Захлопываю дверь, оставшись внутри. Одним шагом пересекаю крохотную комнатку и склоняюсь над мальчиком.
— Что ты де… — моя ладонь ложится на его лицо, лишив возможности закричать.
Прости.
И попробуй понять.
Утром я спускаюсь в подвал. Женя сидит на полу, прислонившись спиной к алтарю. Видно, что он ожил совсем недавно. Возможно, еще не до конца осознал, что я с ним сделал.
— Я теперь такой же, как ты? — спрашивает, трогая себя за шею. — Я теперь вампир?
Значит, осознал.
— Да. Ты теперь вампир.
— Зачем ты это сделал?
— Чтобы дать тебе силу. Не забывай — ты стал бессмертен.
— Но ведь мне придется пить кровь! Человеческую кровь! — чуть не плача, говорит он.
— Что ж, такова цена бессмертия. Вставай. Соседи ушли. Пойдем, поиграем на приставке.
— Не хочу.
— А чего ты хочешь? Может быть, крови? Я могу поймать тебе кошку.

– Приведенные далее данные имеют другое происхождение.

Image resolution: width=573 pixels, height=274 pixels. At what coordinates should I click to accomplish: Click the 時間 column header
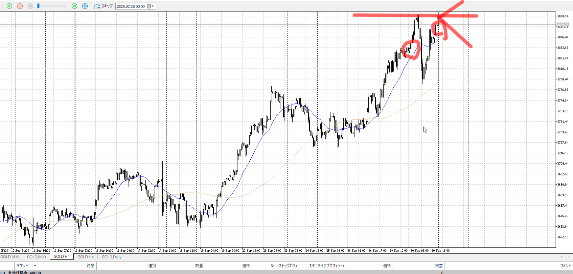[x=91, y=265]
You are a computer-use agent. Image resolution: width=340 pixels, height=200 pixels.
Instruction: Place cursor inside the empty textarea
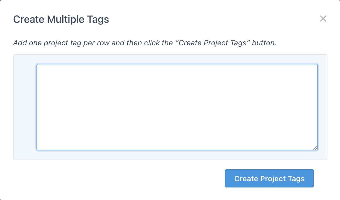click(177, 107)
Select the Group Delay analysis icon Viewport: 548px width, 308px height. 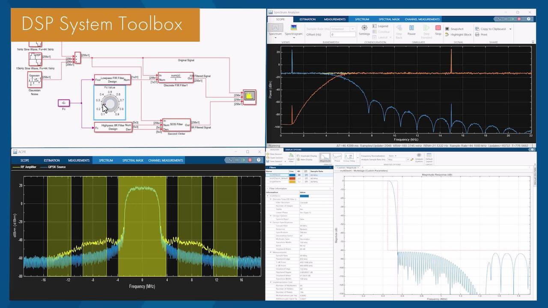coord(349,157)
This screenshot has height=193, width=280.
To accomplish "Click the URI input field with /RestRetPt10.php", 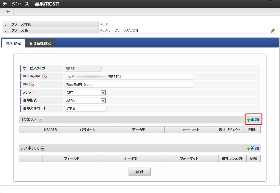I will [x=129, y=85].
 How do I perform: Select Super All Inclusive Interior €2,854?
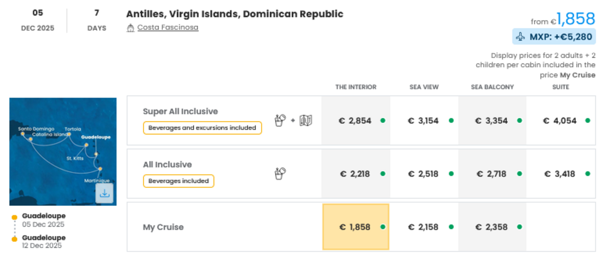point(356,121)
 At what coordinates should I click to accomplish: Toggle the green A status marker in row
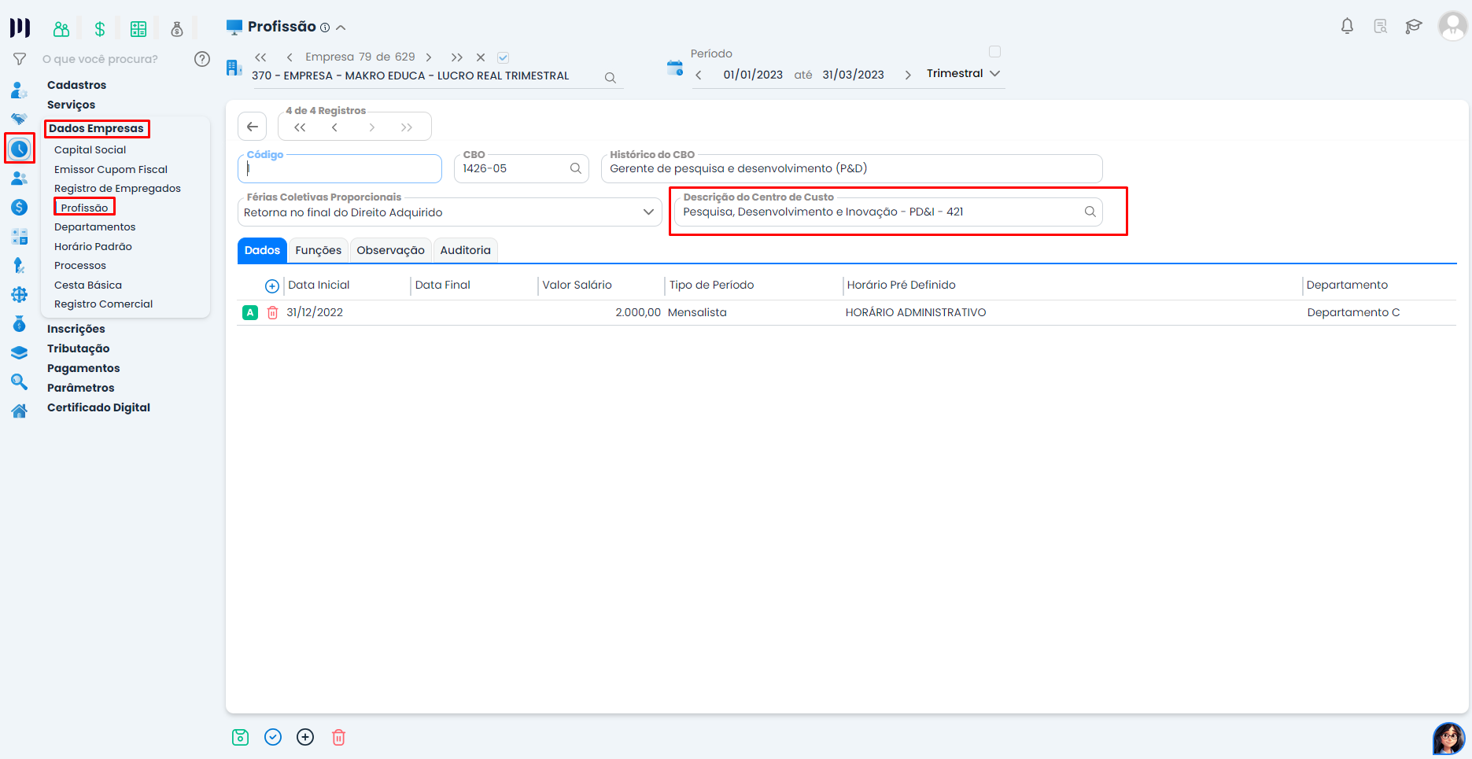250,313
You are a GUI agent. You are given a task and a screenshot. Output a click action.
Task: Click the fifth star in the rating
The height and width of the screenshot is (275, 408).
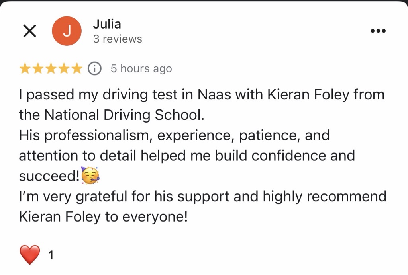(x=76, y=68)
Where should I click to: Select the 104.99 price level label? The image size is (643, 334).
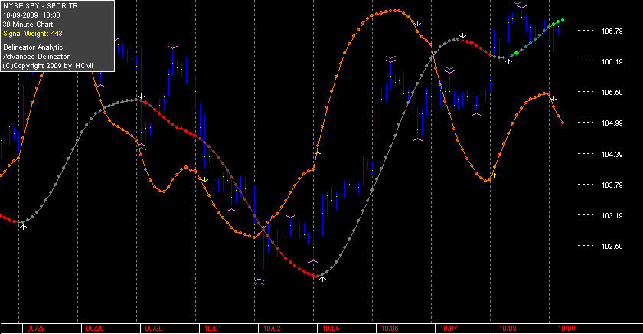point(612,123)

— Не надо кошку! Ты укусил меня потому, что был голоден! Ненавижу тебя!
А есть ли смысл в том, чтобы юлить и отпираться?
— Ты прав, Евгений, — я подаю ему руку и помогаю подняться. — В первую очередь — поэтому. Как человек, я очень силен, а вот как Бессмертный — не слишком. Голод куда сильнее, чем мы.
— Я понимаю, — говорит он. — Извини. Я нормально к тебе отношусь.
— Ты тоже столкнешься с этим в своей будущей вечной жизни, — продолжаю я. — Узнаешь, что это такое — Проклятие Пьющих.
— Я никогда не вырасту, да? Навсегда останусь ребенком?
— Почему же? Вырастешь, если захочешь. Даже быстрее, чем вырос бы, оставаясь человеком.
— А кровь вкусная? — все, приехали, теперь я — его отец.